(Stored data)
╔══

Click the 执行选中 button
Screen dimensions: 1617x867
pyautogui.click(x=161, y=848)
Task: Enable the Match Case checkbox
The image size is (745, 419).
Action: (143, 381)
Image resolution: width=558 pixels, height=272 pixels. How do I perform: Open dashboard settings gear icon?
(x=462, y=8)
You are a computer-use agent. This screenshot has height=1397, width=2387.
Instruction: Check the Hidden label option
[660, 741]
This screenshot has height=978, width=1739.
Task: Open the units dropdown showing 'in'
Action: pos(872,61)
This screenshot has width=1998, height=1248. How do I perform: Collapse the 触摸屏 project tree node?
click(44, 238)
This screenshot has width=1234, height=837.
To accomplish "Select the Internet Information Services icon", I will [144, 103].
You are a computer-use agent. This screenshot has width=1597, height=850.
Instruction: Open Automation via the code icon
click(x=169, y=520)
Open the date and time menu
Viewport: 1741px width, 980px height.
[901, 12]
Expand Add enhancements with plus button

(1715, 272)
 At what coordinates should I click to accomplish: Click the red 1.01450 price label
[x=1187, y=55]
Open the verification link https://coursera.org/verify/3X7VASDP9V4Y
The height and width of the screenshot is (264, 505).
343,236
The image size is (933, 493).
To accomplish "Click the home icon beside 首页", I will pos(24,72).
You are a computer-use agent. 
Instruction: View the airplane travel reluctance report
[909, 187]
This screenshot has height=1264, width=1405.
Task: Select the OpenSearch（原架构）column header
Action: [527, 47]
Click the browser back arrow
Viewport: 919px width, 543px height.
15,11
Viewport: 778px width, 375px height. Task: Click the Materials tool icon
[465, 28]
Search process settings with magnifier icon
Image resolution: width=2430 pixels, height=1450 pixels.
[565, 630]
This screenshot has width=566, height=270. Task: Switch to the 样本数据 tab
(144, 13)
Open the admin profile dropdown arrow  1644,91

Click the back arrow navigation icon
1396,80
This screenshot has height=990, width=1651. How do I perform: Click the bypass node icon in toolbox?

╚══

▸ **REQUIRED ACTION**:
In the records above, how many lines contain the string "will"? Reply with the number only.

▸ **ANSWER BELOW**:
2